Kidney Week

Abstract: FR-PO1048

Apabetalone Lowers Serum Alkaline Phosphatase in CVD Patients with and Without CKD and Improves Cardiovascular Risk

Session Information

• Hypertension and CVD: Clinical Outcomes, Trials
  November 08, 2019 | Location: Exhibit Hall, Walter E. Washington Convention Center
  Abstract Time: 10:00 AM - 12:00 PM

Category: Hypertension and CVD

• 1402 Hypertension and CVD: Clinical, Outcomes, and Trials

Authors

• Haarhaus, Mathias, Karolinska Institutet, Karolinska University Hospital, Stockholm, Sweden

Mathias Haarhaus,

• Johansson, Jan O., Resverlogix Inc., San Francisco, California, United States

Jan O. Johansson,

• Sweeney, Michael, Resverlogix Inc., San Francisco, California, United States

Michael Sweeney,

• Kulikowski, Ewelina, Resverlogix Corp., Calgary, Alberta, Canada

Ewelina Kulikowski,

• Wong, Norman Cw, Resverlogix Corp., Calgary, Alberta, Canada

Norman Cw Wong,

• Halliday, Christopher, Resverlogix Corp., Calgary, Alberta, Canada

Christopher Halliday,

• Khan, Aziz, Resverlogix Corp., Calgary, Alberta, Canada

Aziz Khan,

• Lebioda, Kenneth E., Resverlogix Corp., Calgary, Alberta, Canada

Kenneth E. Lebioda,

• Brandenburg, Vincent, Rhein-Maas-Klinikum, Würselen, Germany

Vincent Brandenburg,

• Beddhu, Srinivasan, Veterans Affairs Salt Lake City Healthcare System, Salt Lake City, Utah, United States

Srinivasan Beddhu,

• Tonelli, Marcello, University of Calgary, Calgary, Alberta, Canada

Marcello Tonelli,

• Zoccali, Carmine, CNR IFC, Clinical Epidemiology of Renal Diseases and Hypertension, Reggio Calabria, Italy

Carmine Zoccali,

• Kalantar-Zadeh, Kamyar, Harold Simmons Center for Kidney Disease Research and Epidemiology, University of California Irvine, School of Medicine, Orange, California, United States

Kamyar Kalantar-Zadeh,

Background

Patients with cardiovascular disease (CVD) with or without chronic kidney disease (CKD) have considerable residual risk despite optimal standard of care. Alkaline phosphatase (ALP) has been suggested as a modifiable CVD risk factor. Apabetalone, a bromodomain and extraterminal (BET) inhibitor selective for bromodomain 2 (BD2) lowers ALP in a dose-response fashion. In phase 2 studies apabetalone treatment was associate with a significant 44% reduction in CVD events.
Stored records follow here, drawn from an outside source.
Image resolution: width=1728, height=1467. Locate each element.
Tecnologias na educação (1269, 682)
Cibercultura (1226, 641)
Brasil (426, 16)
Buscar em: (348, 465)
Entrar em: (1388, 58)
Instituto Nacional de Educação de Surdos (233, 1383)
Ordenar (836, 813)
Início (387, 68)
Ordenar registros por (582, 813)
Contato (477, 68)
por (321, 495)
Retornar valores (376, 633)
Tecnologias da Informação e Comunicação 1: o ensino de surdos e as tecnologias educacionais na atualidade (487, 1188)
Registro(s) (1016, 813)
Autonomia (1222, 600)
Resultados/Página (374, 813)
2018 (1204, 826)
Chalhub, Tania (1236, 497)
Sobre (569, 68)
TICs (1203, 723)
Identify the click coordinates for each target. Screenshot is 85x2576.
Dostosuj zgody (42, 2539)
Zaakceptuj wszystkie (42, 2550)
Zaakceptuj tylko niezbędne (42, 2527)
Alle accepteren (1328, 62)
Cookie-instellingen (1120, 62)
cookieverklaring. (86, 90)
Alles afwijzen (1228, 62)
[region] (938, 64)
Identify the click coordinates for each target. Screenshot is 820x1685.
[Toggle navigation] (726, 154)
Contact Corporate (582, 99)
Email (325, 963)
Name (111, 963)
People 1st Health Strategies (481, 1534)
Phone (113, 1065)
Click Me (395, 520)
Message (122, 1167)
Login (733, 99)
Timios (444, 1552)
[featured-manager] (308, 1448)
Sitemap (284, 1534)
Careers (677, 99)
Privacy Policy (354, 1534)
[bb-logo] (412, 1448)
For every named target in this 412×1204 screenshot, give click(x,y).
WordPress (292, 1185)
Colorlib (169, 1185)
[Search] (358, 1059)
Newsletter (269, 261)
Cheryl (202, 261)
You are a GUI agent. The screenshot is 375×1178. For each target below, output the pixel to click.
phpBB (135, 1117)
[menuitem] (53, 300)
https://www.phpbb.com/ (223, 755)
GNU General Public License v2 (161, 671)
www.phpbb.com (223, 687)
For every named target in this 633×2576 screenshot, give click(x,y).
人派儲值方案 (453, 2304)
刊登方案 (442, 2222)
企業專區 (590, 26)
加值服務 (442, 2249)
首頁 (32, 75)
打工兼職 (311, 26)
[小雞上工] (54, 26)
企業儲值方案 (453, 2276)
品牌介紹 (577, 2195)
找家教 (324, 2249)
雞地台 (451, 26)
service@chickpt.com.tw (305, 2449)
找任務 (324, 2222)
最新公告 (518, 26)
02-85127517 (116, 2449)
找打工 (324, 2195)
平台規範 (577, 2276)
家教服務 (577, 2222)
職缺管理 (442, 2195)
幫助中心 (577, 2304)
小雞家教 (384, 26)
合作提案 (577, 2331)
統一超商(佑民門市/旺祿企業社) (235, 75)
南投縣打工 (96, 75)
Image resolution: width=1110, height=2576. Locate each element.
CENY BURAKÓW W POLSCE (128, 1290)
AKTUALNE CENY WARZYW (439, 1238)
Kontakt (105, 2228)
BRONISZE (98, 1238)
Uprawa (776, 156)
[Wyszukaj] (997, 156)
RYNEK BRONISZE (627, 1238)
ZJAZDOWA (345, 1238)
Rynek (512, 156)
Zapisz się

We sought to determine whether this CVD risk reduction by apabetalone is associated with the concomitant lowering of serum ALP.

Methods

In a pooled phase 2 post-hoc analysis of 795 CVD patients on standard of care treatment including statins, of which 11.8% had CKD as defined by eGFR <60 m/min/1.73m² (n=94; 71=apabetalone; 23=placebo) we assessed the effect of apabetalone vs. placebo treatment for up to 24 weeks on the incidence of CVD events and serum ALP.

Results

Apabetalone treatment decreased serum ALP in CKD and non-CKD CVD patients by 10.2% and 6.5%, respectively (12 weeks), and 7.7% and 7.2%, respectively (24 weeks) (all p<0.01). Further analysis on the whole population showed that baseline ALP (median 72 U/L) predicted MACE (death, non-fatal myocardial infarction, coronary revascularization, or hospitalization for cardiovascular causes), independent of high-sensitivity C-reactive protein (hsCRP), sex, age, study, established CVD risk factors, CKD, and treatment allocation (hazard ratio [HR] per standard deviation [SD] 1.6, 95% CI 1.2-2.1, p<0.001). In the apabetalone group, a 1 SD reduction in ALP was associated with a HR for MACE of 0.58 (95% CI 0.43-0.78, p<0.001).

Conclusion

Serum ALP predicts strongly the residual cardiovascular risk, independent of hsCRP, established cardiovascular risk factors and CKD, in patients with cardiovascular disease on statin treatment. Apabetalone lowers serum ALP and may prevent the incidence of new cardiovascular events. The phase 3 BETonMACE CVD outcomes study reporting H2 2019, will provide further insights about apabetalone’s ALP reduction and potential causality for CVD events.